There are various methods for handling cases when your Elasticsearch disk is too full:

1. Delete old data – usually, data should not be kept indefinitely. One way to prevent and solve disk being too full is by ensuring that when data reaches a certain age, it gets reliably archived and deleted. One way to do this is to use ILM.

2. Add storage capacity – If you cannot delete the data, you might want to add more data nodes or increase the disk sizes in order to retain all the data without negatively affecting performance. If you need to add storage capacity to the cluster, you should consider whether you need to add just storage capacity alone, or both storage capacity and also RAM and CPU resources in proportion (see section on Ratio of Disk Size and RAM and CPU below).

Time needed: 5 minutes

How to add storage capacity to your Elasticsearch cluster:

Increase the number of data nodes
Remember that the new nodes should be of the same size as existing nodes, and of the same Elasticsearch version.
Increase the size of existing nodes
In cloud-based environments, it is usually easy to increase disk size and RAM/CPU on existing nodes.
Increase only the disk size
In cloud-based environments, it is often relatively easy to increase disk size.

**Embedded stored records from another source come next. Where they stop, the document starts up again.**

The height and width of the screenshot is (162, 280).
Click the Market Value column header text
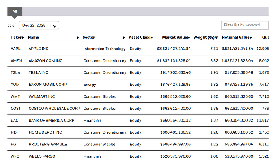point(174,38)
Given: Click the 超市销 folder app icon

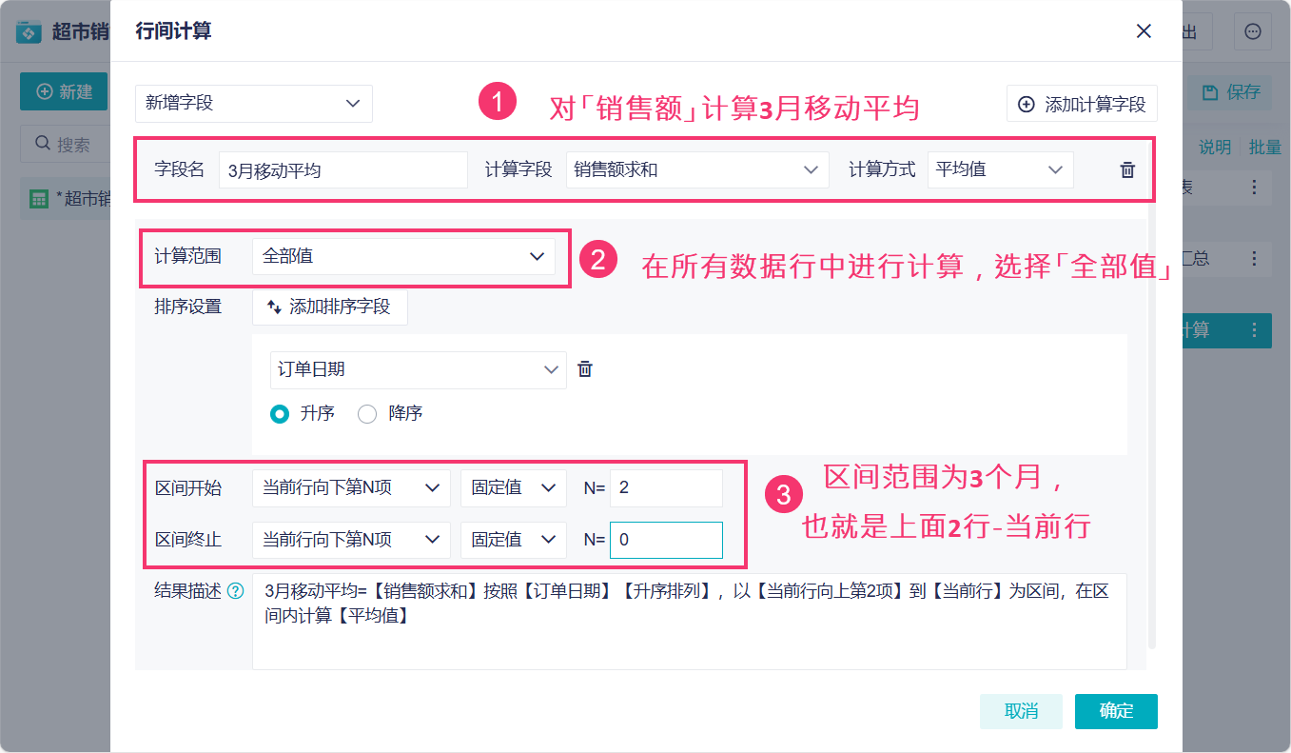Looking at the screenshot, I should click(x=29, y=31).
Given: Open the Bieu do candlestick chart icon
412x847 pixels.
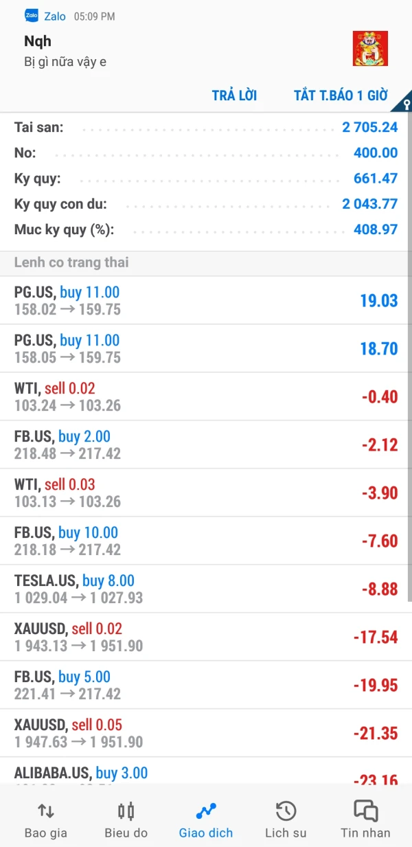Looking at the screenshot, I should tap(126, 811).
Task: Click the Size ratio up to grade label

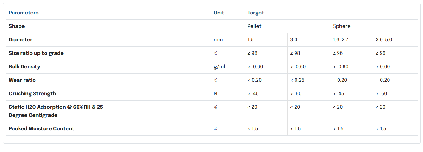Action: (x=36, y=53)
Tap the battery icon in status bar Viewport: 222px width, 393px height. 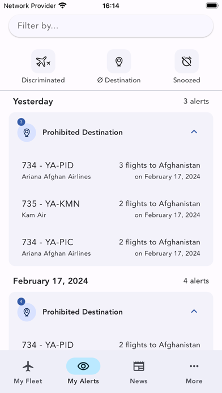[x=212, y=6]
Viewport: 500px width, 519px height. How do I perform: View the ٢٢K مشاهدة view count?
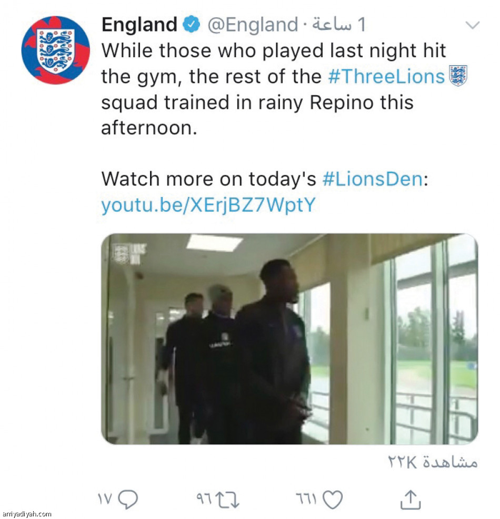(433, 462)
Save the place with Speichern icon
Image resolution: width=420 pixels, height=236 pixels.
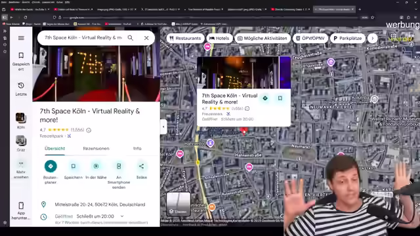tap(73, 166)
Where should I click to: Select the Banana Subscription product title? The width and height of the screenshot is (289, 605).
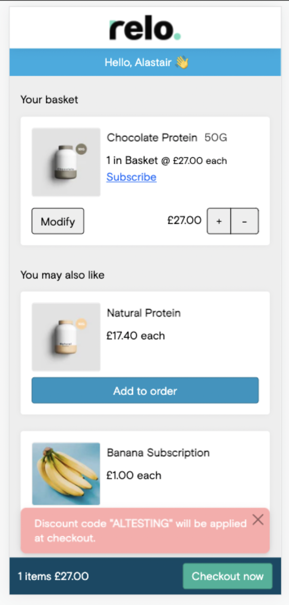pos(158,452)

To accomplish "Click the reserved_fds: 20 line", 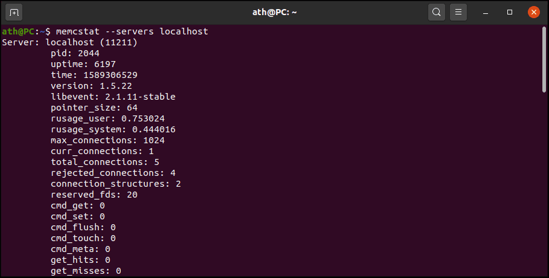I will [94, 194].
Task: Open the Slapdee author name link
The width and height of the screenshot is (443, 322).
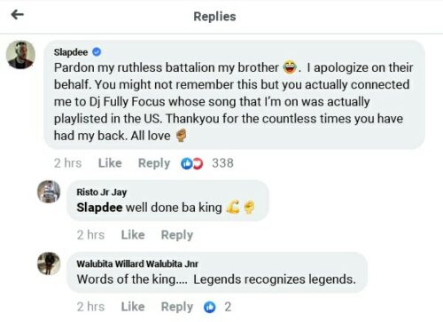Action: point(71,52)
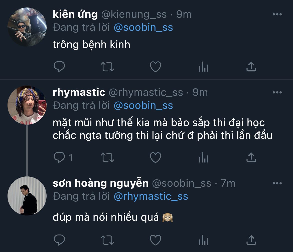Open @rhymastic_ss mention link
The width and height of the screenshot is (293, 252).
click(151, 196)
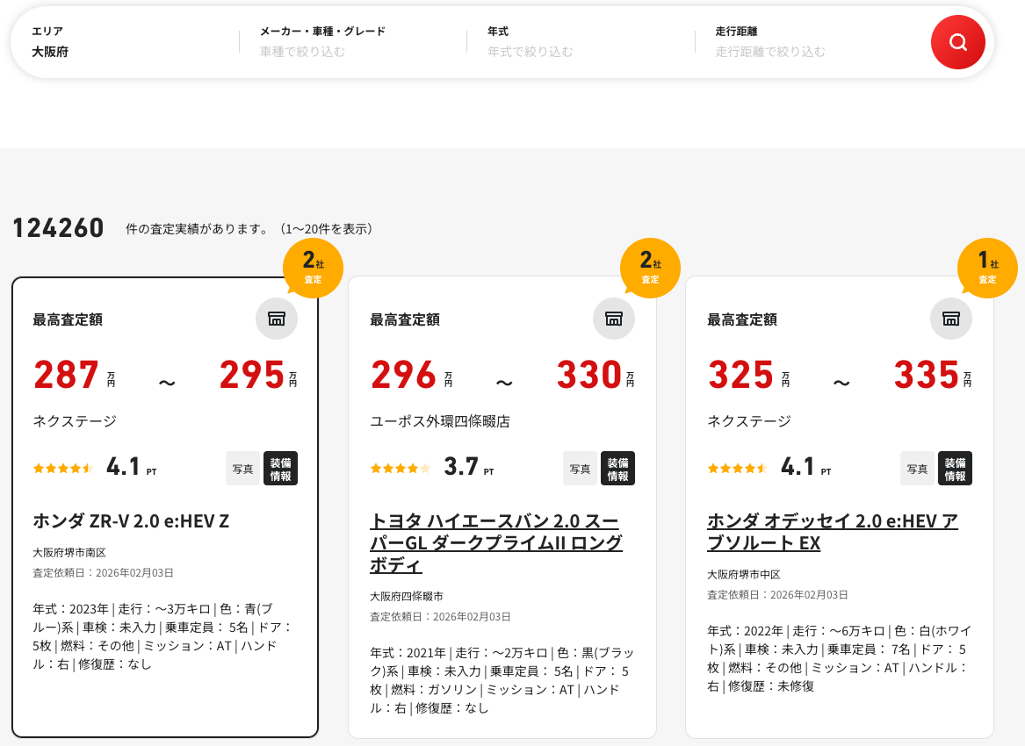The height and width of the screenshot is (746, 1025).
Task: Open the ホンダ ZR-V 2.0 e:HEV Z title
Action: pyautogui.click(x=131, y=521)
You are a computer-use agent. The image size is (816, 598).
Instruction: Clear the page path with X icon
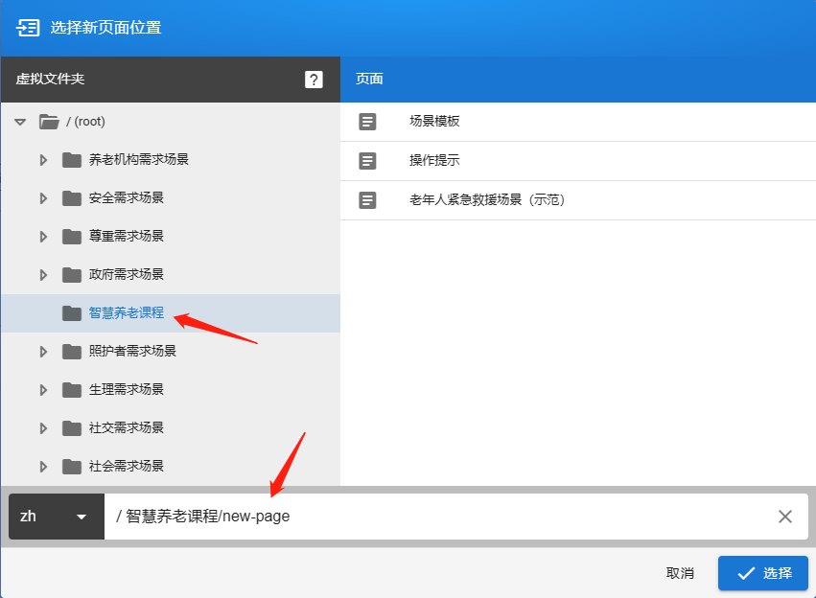(785, 517)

3. Snapshot and restore – If you are willing to allow old data to be retrieved upon request in an automated process from backups, you can snapshot old indices, delete them and restore data temporarily upon request from the snapshots.

4. Reduce replicas per shard – Another option to reduce data is to reduce the number of replicas of each shard. For high availability, you would like to have one replica per shard, but when data grows older, you might be able to work without replicas. This could usually work if the data is persistent, or you have a backup to restore if needed.

5. Create alerts – In order to prevent disks from filling up in the future and act proactively, you should create alerts based on disk usage that will notify you when the disk starts filling up.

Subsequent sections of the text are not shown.